Looking back at the 1973 Porsche 911 Carrera RSR

Looking back at the 1973 Porsche 911 Carrera RSR

Seinfeld's RSR, the following is excerpted from the August 1973 issue of Road & Track.

Porsche RSR

The Carrera RSR

The factory price for the Carrera RS was about $14,000. Conversion Order 491 produces a $22,500 RSR. The front fenders are widened, the rears flared out even more. The fiberglass front "bumper" becomes a spoiler with a central air intake for the oil cooler. There's a roll bar, a fire-extinguishing system, a 29-gallon (110-liter) plastic fuel tank (or, for $1500 more, a 120-liter safety tank), double-harness seat belts for the driver, a real racing seat for him and a token seat for a passenger, plus a 10,000-rpm tach. The front suspension's torsion bars are bigger and three sizes of adjustable front anti-roll bars are available. At the rear, again the torsion bars are bigger; here there's only one size anti-roll bar to be had but it's adjust­able, too. Bilstein shocks of a specific adjustment range are used at both ends.

The RSR's wheels and tires are the latest evidence of a long-building trend to greater difference between front and rear width, as well as greater overall width. The front wheels are 9 in. wide and carry super-low-profile Dunlop 230/ 600-15 tires; at the rear the rim width is 11 in. and the tires 260/600-15.

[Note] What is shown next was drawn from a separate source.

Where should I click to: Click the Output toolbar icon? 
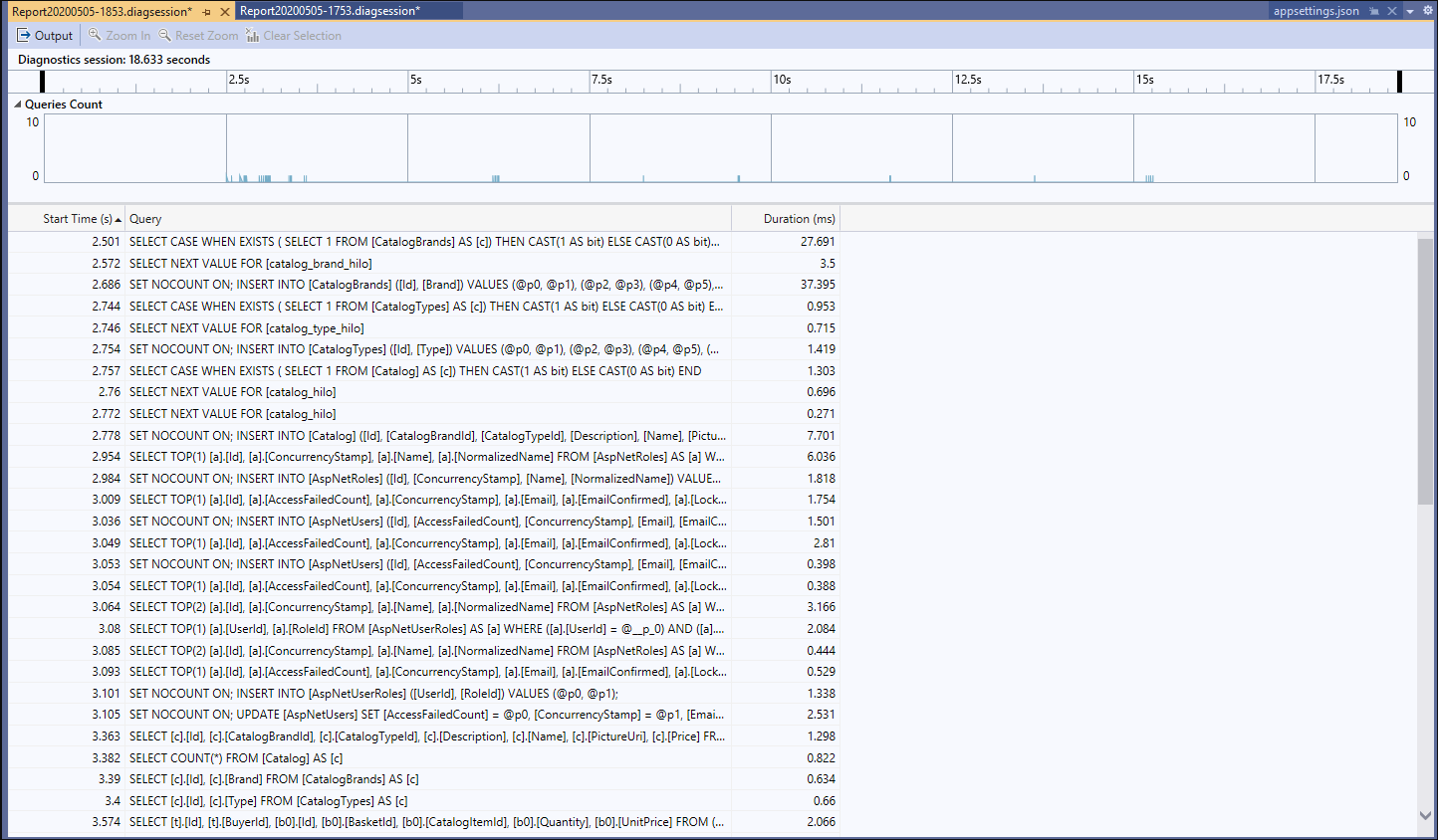pyautogui.click(x=24, y=35)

Brake discs for the RSR are straight from the 917 Can-Am car—radially vented and cross-drilled—and are applied by the 917's 4-piston calipers. Front-to-rear braking power distribution can be adjusted to suit individual circumstances.

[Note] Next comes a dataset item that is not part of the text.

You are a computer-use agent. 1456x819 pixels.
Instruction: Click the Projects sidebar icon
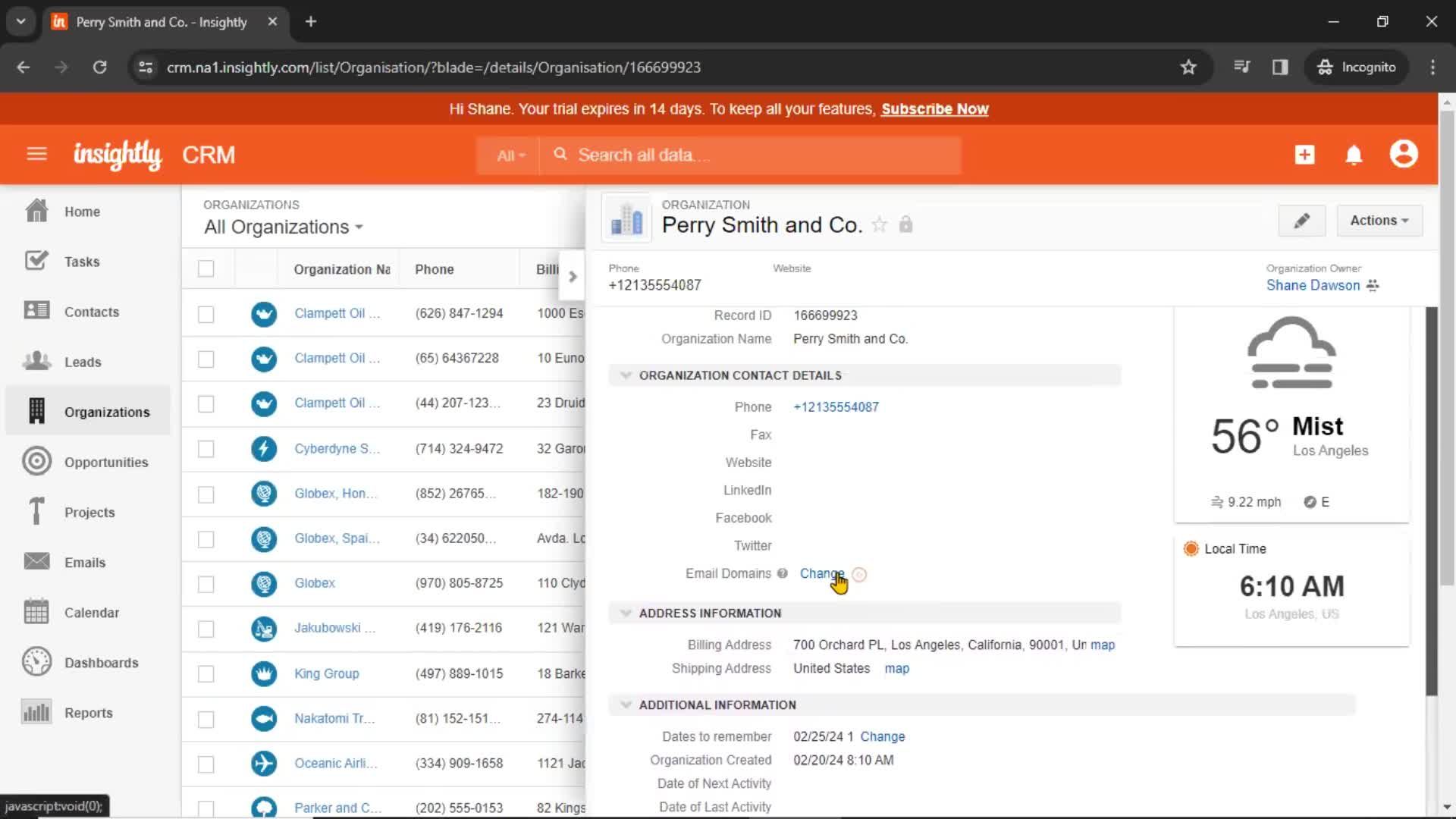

The Carerra RSR engine is one large step further developed than the RS unit, which is tuned not much differently from the 911S engine. Bore is taken out another 2 mm to give 2807cc; the compression ratio is raised from 8.5:1 to 10.3:1; the cam timing made as radical as practical for racing use; the fuel injection recalibrated; but the engine retains only one camshaft per bank. Some handwork is done on the engine case and porting to improve breathing, but generally the materials are the same.

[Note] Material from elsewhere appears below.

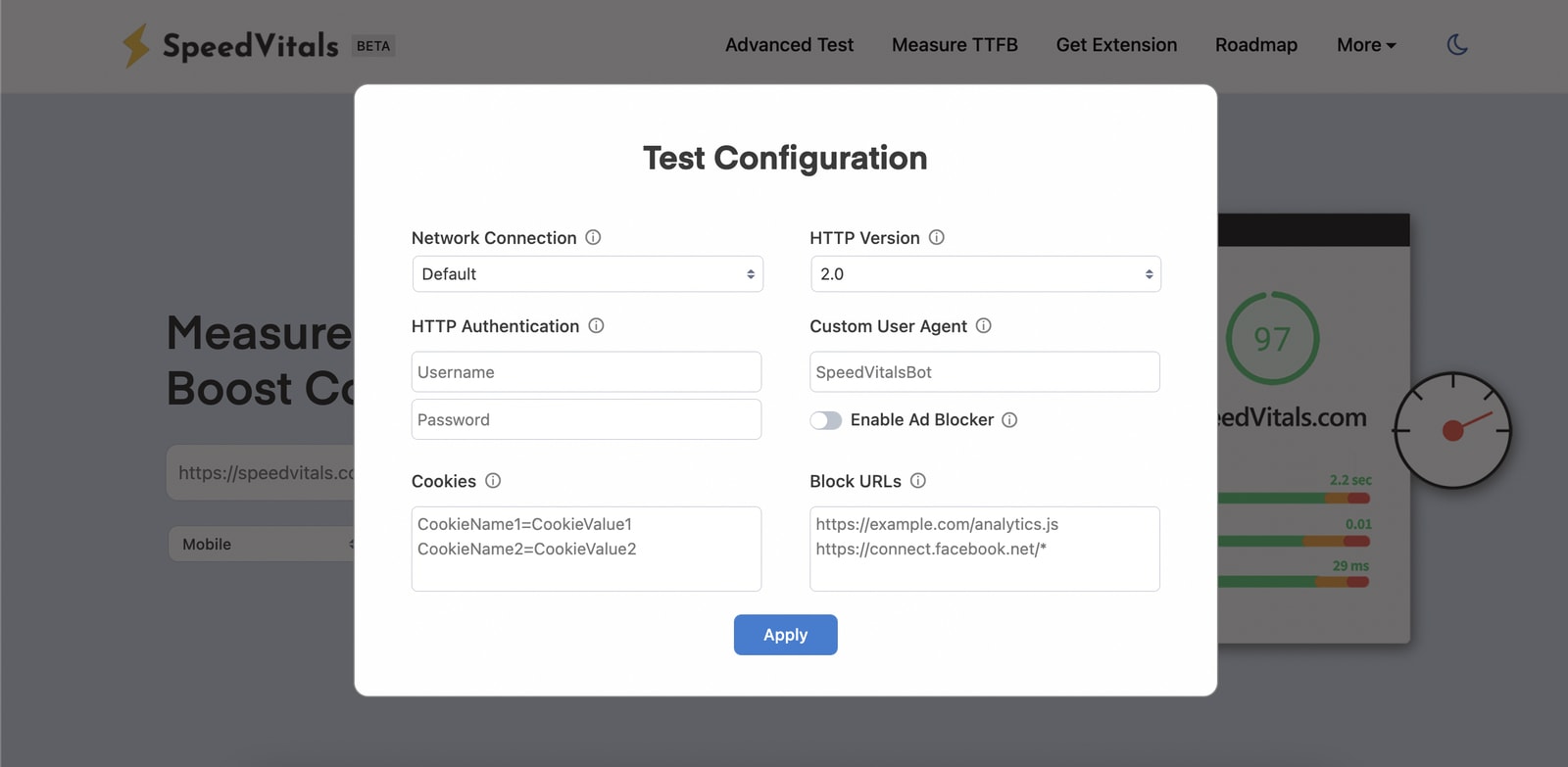Open the Network Connection dropdown

pos(587,274)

Naturally, the power curve moves to the right as well as up: whereas the RS gets its 200 bhp at 6300 rpm (actually 200 rpm lower than the 911S) the RSR generates its 280 bhp at 8000 rpm. Only the 5-speed gearbox is avail­able—the RS can be ordered with a 4-speed or 5-speed—and the RSR transmission has a pump for pressure lubrication and its own oil cooler.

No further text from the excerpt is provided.